Aber Ihre Bücher – die Aufzeichnungen, die Sie tatsächlich verwenden, um Ihr Geschäft zu verstehen, getrennt von Ihrer Steuererklärung – sind eine andere Geschichte, und hier kommt die GPU-Cloud-Lektion am meisten zur Geltung:
- Passen Sie Ihre Nutzungsdauerschätzung an die Realität an, nicht an die Zahl, die dieses Quartal am besten aussehen lässt. Wenn Sie Laptops stets alle 3 Jahre ersetzen, schreiben Sie sie nicht über 5 Jahre ab, nur weil das die Ausgaben glättet.
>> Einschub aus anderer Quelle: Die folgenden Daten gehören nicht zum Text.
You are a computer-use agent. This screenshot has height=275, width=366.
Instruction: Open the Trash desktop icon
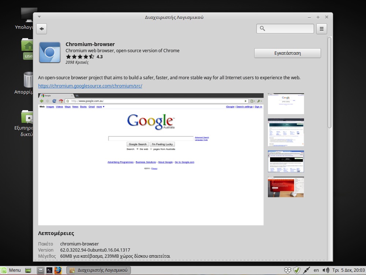(29, 80)
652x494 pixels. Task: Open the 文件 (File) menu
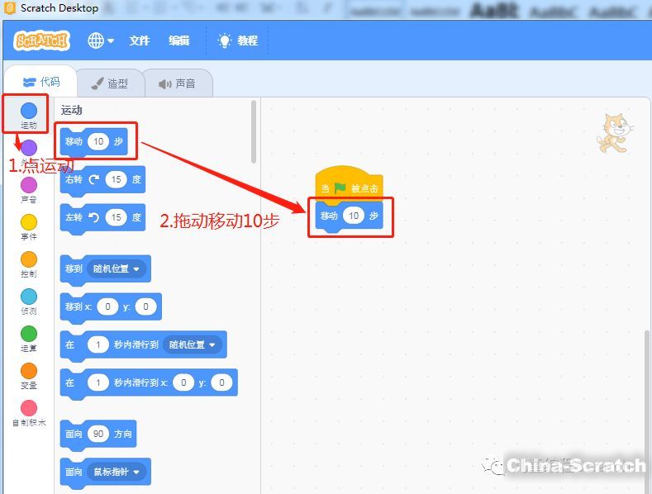click(140, 40)
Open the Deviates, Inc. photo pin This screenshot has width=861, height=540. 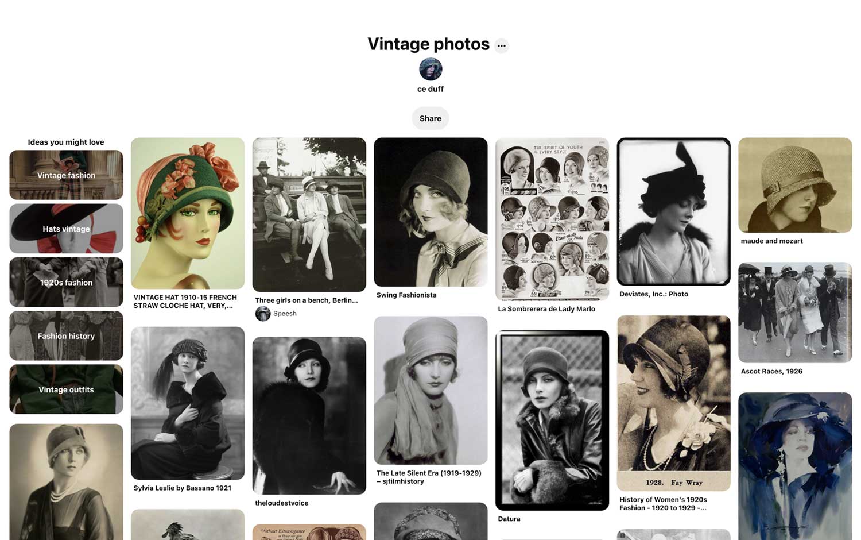tap(674, 211)
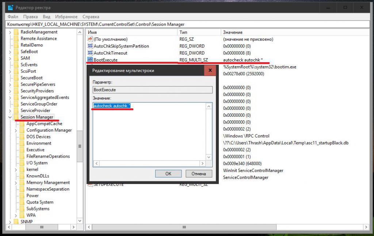
Task: Click the Session Manager folder icon
Action: [x=16, y=117]
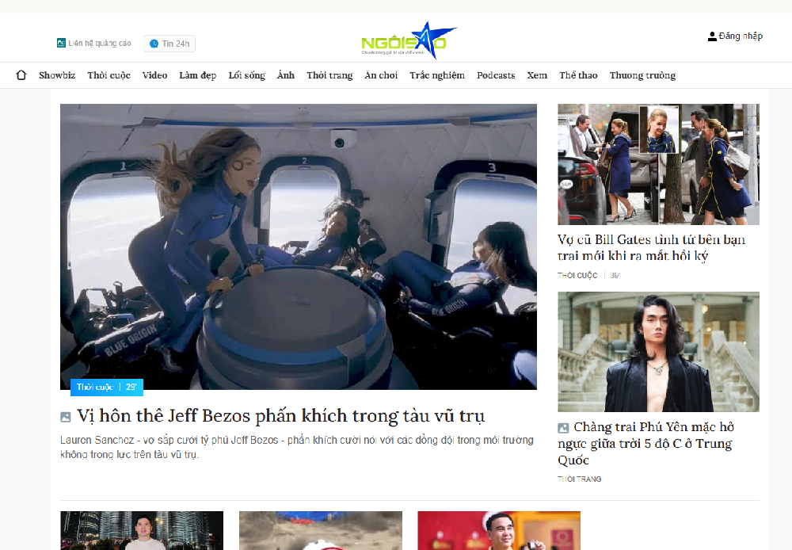This screenshot has width=792, height=550.
Task: Click the Thời cuộc tag on main image
Action: (93, 388)
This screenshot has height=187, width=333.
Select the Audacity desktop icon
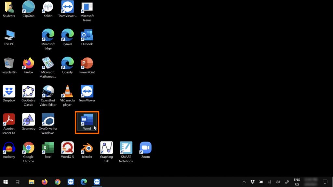(x=9, y=148)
Die eigenen Klassenlebensdauertabellen des IRS (Publikation 946) sind ein vernünftiger Anker – weichen Sie nur dann davon ab, wenn Sie einen spezifischen Grund haben (wie Sie die Ausrüstung tatsächlich nutzen, Ihre Wartungshistorie, Herstellerangaben).
- Dokumentieren Sie Ihre Begründung einmal und überprüfen Sie sie nur, wenn sich die Fakten ändern – die Veröffentlichung eines neuen Modells ist nicht automatisch ein Grund, Ihre Schätzung zu ändern; eine tatsächliche Verschiebung, wie lange Sie die Ausrüstung tatsächlich behalten und nutzen, schon.
- Achten Sie auf das „Hin-und-her"-Signal. Wenn ein Unternehmen seine Nutzungsdauerschätzungen in die Richtung ändert, die die aktuellen Zahlen besser aussehen lässt – wie das beschleunigte Amazon/Meta-Beispiel oben, das sich in derselben Branche in entgegengesetzte Richtungen bewegt – ist das ein Signal, genauer hinzusehen, sei es bei Ihren eigenen Buchhaltungsgewohnheiten oder einem Unternehmen, das Sie bewerten.
- Trennen Sie in Ihrem Kopf den Cashflow vom Gewinn. Ein Unternehmen (auch Ihres) kann cashflow-stark sein, während es einen buchhalterischen Verlust ausweist, oder umgekehrt. Abschreibungen und Zinsen sind die beiden Posten, die am meisten für diese Lücke verantwortlich sind – wissen Sie, welcher Ihre Zahlen antreibt, bevor Sie in Panik geraten oder feiern.
Die GPU-Cloud-Geschichte ist im Grunde eine vergrößerte Version einer Entscheidung, die jedes Unternehmen mit Ausrüstung trifft: Wie lange erwarten Sie ehrlich, dass dieses Ding hält? Wenn Sie diese Schätzung richtig treffen, sagen Ihnen Ihre Jahresabschlüsse die Wahrheit über Ihr Geschäft. Wenn Sie sie falsch treffen – absichtlich oder nicht – können Sie am Ende eine Fiktion statt eines Unternehmens managen.
Halten Sie Ihre Abschreibungsannahmen ehrlich und prüfbar.